[Stored data entries]
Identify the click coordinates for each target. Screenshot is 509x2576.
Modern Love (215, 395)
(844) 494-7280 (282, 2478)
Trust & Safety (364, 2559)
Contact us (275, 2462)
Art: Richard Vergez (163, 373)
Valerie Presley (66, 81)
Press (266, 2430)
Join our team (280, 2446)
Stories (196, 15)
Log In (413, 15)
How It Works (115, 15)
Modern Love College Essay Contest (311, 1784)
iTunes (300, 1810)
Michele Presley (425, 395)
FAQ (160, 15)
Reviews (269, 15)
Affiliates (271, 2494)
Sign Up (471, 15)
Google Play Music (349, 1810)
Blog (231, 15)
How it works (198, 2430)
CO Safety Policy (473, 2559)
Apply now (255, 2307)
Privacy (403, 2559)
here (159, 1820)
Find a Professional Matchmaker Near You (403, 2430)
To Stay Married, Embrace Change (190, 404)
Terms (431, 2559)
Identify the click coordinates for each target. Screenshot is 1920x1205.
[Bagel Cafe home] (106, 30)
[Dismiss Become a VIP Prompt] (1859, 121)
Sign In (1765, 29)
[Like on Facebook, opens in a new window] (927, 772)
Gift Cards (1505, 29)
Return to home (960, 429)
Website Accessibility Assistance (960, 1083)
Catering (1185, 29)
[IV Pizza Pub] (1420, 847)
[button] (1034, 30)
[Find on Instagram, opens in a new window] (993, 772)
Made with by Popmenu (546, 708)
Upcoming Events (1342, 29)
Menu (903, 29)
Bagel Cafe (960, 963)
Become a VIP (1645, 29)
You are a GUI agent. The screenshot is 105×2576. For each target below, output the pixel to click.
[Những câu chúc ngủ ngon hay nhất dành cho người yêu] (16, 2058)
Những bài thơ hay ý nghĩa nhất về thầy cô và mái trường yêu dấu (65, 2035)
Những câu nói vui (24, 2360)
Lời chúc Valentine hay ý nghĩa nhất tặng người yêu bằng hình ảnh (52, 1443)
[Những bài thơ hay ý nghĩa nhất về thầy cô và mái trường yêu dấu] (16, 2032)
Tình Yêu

■ **PROBLEM TO SOLVE**
Above are the records; copy exactly the lines from the line with "[Bagel Cafe home] (106, 30)" through the line with "[IV Pizza Pub] (1420, 847)", both included.

■ **WRITTEN RESPONSE**
[Bagel Cafe home] (106, 30)
[Dismiss Become a VIP Prompt] (1859, 121)
Sign In (1765, 29)
[Like on Facebook, opens in a new window] (927, 772)
Gift Cards (1505, 29)
Return to home (960, 429)
Website Accessibility Assistance (960, 1083)
Catering (1185, 29)
[IV Pizza Pub] (1420, 847)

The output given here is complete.